Additionally, to Hyper Parameter Tuning several approaches have been suggested into increasing the overall accuracy of the model, however, the metric used to evaluate models are only purely quantitative using ROUGE/BLEU.

Papers have suggested due to the nuanced nature of NLP and summarization, whilst ROUGE/BLEU are good metrics of seeing the percentage of keywords mentioned this does not evaluate readability or full context, as a mixed approach of both quantitative and qualitative is suggested. With the researchers also manually labeled their results compare to the user-written results based on a table-based metric.

Furthermore, this should additionally be added to their methodology of having incremental benchmarks and comparisons within their project.

Additionally, their project proposes a general NLP text summarization model. Being a differentiator from current models. Whilst this is a great idea (in theory), implementation of a general based model is a non-trivial problem and may be considered too difficult to implement in both a hardware sense as well as a technical sense as highly trained models such as GPT-3 are trained on millions of dollars of hardware and are fed incredible amounts of data and thus it is highly likely to fail to implement anything comparable due to financial constraints.

Additionally it is suggested to swap from a generalized text summarization model to one that focuses on a specific niche such as Academic writing, report or anything else within its own sub-field, as each are very nuanced with their own relevant Jargon & sentence structures causing issues in summarization.

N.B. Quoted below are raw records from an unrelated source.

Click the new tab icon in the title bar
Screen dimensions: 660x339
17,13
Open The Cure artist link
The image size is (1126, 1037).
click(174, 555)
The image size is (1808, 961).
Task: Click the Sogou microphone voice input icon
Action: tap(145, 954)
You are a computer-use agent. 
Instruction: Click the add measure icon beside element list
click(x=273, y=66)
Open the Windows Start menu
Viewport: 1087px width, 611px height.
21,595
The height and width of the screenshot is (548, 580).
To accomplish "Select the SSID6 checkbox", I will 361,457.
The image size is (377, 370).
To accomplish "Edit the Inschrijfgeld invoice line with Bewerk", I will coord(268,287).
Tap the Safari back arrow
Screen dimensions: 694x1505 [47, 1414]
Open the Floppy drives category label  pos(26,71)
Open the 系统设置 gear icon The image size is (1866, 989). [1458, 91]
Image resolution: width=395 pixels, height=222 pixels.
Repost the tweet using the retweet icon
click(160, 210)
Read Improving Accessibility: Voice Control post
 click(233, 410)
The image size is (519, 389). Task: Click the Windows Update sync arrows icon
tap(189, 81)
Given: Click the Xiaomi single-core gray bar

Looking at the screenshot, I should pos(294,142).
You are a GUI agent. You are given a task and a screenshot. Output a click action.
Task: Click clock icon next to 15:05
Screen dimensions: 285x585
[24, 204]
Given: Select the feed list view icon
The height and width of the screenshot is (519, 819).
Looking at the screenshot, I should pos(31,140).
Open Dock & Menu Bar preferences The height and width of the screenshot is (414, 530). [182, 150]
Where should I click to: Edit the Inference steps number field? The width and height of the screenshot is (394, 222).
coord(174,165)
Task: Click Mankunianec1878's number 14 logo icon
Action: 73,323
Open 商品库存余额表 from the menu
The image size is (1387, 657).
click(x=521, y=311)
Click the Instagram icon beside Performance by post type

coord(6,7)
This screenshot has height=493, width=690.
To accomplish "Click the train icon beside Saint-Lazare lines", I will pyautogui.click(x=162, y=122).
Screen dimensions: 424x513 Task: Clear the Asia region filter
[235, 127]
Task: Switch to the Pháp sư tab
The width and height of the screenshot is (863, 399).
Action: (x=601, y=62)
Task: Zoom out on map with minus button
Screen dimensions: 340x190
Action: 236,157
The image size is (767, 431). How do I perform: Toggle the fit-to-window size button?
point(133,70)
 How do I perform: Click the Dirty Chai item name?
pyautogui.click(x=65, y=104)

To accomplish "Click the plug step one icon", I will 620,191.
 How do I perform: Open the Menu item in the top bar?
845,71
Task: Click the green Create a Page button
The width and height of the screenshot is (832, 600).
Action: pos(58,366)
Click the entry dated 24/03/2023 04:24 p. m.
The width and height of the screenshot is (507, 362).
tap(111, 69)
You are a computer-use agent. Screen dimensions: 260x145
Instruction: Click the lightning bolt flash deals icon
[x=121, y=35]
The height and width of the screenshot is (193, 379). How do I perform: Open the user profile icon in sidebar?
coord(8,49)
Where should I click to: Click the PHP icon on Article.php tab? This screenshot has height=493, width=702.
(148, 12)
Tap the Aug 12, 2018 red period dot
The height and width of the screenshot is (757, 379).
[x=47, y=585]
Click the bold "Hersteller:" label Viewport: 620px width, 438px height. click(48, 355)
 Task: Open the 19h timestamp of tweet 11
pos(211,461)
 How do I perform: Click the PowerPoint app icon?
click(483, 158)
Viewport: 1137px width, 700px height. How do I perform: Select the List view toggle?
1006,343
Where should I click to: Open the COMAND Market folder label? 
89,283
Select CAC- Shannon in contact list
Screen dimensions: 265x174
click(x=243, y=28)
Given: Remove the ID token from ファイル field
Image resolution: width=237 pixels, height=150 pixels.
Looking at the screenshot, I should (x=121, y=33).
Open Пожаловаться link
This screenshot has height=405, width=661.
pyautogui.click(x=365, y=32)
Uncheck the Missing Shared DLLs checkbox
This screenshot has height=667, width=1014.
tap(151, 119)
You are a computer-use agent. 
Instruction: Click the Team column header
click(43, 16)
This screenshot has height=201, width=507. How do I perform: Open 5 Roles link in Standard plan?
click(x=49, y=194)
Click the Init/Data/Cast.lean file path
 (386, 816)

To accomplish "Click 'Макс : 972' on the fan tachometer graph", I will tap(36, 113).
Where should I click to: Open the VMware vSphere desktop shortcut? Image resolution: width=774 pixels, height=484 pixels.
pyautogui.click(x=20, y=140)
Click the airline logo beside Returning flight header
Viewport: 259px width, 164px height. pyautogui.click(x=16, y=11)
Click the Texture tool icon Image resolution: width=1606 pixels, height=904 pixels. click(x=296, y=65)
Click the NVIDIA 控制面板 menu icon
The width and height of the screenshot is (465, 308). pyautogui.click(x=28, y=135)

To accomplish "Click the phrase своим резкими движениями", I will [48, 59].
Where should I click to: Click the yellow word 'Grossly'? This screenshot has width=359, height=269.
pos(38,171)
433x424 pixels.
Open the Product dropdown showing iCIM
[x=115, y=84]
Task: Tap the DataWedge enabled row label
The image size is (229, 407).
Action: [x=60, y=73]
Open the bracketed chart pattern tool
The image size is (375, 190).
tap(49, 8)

Overall, the presentation was made to a high standard, going above and beyond the course requirements. It had a clearly chosen and specific research aim with a highly detailed methodology supporting and clearly explaining the approach. This combined with relevant and critical research questions and objectives have further assisted in the project, detailing the feasibility as well as scope in more depth.

The overall research gap is quite broad and the suggested topic is of high academic importance in both industry and academic research setting in addition to it also having multiple new and important breakthroughs that have not been empirically conducted yet, with most papers staying in a purely algorithmic method.

Furthermore, with additional editing in terms of further changing scope to be less broad in addition to also focusing on more methods to evaluate NLP summarization accuracy, this project has a high rate of success and is directly relevant to the field.